YOUR INSTRUCTIONS: The expected answer is the set of lines in the data below between the line holding "the @jessesingal handle link" and the line holding "The width and height of the screenshot is (1930, 968).", inclusive, written out exactly.

++++ MATERIAL SUPPLIED ++++

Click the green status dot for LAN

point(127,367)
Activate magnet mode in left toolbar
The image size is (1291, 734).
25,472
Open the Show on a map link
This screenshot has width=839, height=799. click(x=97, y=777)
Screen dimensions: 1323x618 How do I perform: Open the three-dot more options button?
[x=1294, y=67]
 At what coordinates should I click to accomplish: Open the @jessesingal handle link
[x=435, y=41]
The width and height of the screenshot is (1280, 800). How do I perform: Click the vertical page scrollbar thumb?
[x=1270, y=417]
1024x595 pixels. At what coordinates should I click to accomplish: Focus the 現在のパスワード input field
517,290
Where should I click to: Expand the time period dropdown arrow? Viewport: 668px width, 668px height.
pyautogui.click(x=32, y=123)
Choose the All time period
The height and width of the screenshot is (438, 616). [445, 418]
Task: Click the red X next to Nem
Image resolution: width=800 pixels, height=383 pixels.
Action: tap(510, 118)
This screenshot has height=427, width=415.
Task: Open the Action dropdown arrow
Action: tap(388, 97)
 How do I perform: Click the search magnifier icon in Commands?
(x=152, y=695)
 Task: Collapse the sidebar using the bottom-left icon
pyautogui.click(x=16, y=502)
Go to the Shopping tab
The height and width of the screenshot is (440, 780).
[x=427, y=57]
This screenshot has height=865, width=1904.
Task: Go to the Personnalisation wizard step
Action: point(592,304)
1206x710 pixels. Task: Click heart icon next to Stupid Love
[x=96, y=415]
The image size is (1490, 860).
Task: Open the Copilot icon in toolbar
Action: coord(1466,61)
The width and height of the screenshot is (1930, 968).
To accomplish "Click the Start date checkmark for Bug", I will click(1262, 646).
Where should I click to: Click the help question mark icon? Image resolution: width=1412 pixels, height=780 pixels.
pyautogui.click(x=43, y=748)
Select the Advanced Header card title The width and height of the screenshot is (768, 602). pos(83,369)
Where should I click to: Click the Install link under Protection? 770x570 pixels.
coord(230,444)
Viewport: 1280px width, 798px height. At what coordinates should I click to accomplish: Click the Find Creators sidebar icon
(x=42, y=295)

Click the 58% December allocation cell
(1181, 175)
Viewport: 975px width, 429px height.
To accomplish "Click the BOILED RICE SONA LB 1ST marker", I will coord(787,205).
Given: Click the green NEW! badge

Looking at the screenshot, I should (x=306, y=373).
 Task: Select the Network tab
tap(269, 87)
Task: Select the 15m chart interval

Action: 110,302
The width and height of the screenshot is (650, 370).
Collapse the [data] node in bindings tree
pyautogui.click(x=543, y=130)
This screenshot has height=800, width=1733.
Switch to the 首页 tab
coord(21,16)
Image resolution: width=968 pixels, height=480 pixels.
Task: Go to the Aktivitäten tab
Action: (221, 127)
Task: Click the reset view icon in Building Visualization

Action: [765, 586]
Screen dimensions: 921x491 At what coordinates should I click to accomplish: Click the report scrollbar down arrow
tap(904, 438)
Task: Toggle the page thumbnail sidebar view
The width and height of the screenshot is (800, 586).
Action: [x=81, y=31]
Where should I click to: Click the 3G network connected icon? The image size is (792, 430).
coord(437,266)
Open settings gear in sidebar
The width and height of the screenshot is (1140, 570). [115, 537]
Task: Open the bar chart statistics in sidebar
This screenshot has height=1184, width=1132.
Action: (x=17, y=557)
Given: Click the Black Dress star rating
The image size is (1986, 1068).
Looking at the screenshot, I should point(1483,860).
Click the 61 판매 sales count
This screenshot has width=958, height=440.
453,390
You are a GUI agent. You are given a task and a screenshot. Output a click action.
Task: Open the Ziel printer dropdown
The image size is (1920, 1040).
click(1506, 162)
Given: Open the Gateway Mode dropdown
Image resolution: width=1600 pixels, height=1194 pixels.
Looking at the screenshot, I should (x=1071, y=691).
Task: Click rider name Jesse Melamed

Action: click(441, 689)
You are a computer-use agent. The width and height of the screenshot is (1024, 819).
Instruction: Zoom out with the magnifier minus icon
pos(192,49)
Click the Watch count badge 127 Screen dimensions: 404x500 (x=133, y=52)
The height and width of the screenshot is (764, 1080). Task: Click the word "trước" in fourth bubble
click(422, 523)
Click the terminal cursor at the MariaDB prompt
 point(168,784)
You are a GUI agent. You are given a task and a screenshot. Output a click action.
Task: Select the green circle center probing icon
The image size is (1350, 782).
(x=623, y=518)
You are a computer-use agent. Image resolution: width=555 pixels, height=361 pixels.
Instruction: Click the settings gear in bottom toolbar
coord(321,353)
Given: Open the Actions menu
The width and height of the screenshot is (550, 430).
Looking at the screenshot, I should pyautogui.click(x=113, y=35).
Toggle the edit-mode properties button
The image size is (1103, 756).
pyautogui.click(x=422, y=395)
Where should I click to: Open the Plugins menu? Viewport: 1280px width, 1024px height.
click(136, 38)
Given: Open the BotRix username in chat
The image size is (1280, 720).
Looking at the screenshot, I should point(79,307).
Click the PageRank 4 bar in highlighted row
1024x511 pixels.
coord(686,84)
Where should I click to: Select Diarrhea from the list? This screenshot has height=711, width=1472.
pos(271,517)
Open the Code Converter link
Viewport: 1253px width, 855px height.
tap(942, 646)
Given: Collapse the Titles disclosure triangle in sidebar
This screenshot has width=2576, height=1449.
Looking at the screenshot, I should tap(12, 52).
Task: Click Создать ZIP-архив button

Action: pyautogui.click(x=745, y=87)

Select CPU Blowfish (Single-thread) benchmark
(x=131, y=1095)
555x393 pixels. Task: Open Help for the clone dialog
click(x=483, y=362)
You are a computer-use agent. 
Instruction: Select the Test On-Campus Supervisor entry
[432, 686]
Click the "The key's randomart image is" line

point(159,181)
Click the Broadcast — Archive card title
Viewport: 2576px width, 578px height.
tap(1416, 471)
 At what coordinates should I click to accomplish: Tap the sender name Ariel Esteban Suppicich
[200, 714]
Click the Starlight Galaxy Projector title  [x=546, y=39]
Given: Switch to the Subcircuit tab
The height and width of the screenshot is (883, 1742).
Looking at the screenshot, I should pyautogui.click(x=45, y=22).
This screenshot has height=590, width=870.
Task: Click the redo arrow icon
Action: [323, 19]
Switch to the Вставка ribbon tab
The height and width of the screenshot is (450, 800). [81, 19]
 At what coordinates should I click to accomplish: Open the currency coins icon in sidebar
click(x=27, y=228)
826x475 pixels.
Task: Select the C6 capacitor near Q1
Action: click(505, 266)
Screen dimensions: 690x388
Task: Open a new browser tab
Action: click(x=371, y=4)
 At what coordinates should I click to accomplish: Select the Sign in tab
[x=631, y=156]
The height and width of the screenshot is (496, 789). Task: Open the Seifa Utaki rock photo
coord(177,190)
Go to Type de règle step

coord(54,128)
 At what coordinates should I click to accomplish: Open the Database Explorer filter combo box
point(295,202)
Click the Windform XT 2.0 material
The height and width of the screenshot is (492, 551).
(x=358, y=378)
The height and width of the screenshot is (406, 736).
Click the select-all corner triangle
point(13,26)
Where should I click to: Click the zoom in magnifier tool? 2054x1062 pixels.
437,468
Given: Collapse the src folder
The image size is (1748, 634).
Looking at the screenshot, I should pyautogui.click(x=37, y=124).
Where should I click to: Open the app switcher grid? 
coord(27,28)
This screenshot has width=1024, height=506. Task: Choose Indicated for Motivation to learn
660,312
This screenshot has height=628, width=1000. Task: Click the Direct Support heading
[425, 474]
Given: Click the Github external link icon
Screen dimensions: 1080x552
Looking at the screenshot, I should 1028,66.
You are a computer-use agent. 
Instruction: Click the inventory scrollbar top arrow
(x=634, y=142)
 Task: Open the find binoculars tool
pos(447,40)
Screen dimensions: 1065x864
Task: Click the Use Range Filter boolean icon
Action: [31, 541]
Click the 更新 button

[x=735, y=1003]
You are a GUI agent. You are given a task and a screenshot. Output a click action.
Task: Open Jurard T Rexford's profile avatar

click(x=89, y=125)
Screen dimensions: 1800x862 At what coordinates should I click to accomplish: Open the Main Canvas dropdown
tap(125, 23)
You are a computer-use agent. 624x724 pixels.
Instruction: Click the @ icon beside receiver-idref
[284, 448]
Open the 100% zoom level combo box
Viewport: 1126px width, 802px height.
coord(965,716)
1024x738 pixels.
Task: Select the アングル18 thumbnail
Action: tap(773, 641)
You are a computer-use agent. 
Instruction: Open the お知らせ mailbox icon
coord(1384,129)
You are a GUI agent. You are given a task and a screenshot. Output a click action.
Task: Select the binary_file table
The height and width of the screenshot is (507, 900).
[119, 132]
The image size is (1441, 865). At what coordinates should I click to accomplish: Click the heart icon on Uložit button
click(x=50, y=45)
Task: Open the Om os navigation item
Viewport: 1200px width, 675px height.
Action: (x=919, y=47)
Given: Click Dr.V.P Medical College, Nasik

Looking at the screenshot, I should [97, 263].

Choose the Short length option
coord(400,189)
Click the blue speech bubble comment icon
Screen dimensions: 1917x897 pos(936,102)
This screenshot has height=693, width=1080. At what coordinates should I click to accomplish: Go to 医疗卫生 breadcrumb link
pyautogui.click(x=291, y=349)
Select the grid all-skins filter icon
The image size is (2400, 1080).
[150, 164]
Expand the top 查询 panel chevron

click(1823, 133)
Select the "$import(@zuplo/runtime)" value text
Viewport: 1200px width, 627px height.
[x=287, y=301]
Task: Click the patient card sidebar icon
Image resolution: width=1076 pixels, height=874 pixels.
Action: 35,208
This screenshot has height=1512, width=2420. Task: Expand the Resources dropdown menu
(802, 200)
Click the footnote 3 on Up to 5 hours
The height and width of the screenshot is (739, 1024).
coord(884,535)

++++

WORKED SOLUTION:
 At what coordinates should I click to accomplish: Open the @jessesingal handle link
[x=435, y=41]
The width and height of the screenshot is (1280, 800). How do I perform: Click the vertical page scrollbar thumb?
[x=1270, y=417]
1024x595 pixels. At what coordinates should I click to accomplish: Focus the 現在のパスワード input field
517,290
Where should I click to: Expand the time period dropdown arrow? Viewport: 668px width, 668px height.
pyautogui.click(x=32, y=123)
Choose the All time period
The height and width of the screenshot is (438, 616). [445, 418]
Task: Click the red X next to Nem
Image resolution: width=800 pixels, height=383 pixels.
Action: tap(510, 118)
This screenshot has height=427, width=415.
Task: Open the Action dropdown arrow
Action: tap(388, 97)
 How do I perform: Click the search magnifier icon in Commands?
(x=152, y=695)
 Task: Collapse the sidebar using the bottom-left icon
pyautogui.click(x=16, y=502)
Go to the Shopping tab
The height and width of the screenshot is (440, 780).
[x=427, y=57]
This screenshot has height=865, width=1904.
Task: Go to the Personnalisation wizard step
Action: point(592,304)
1206x710 pixels. Task: Click heart icon next to Stupid Love
[x=96, y=415]
The image size is (1490, 860).
Task: Open the Copilot icon in toolbar
Action: coord(1466,61)
The width and height of the screenshot is (1930, 968).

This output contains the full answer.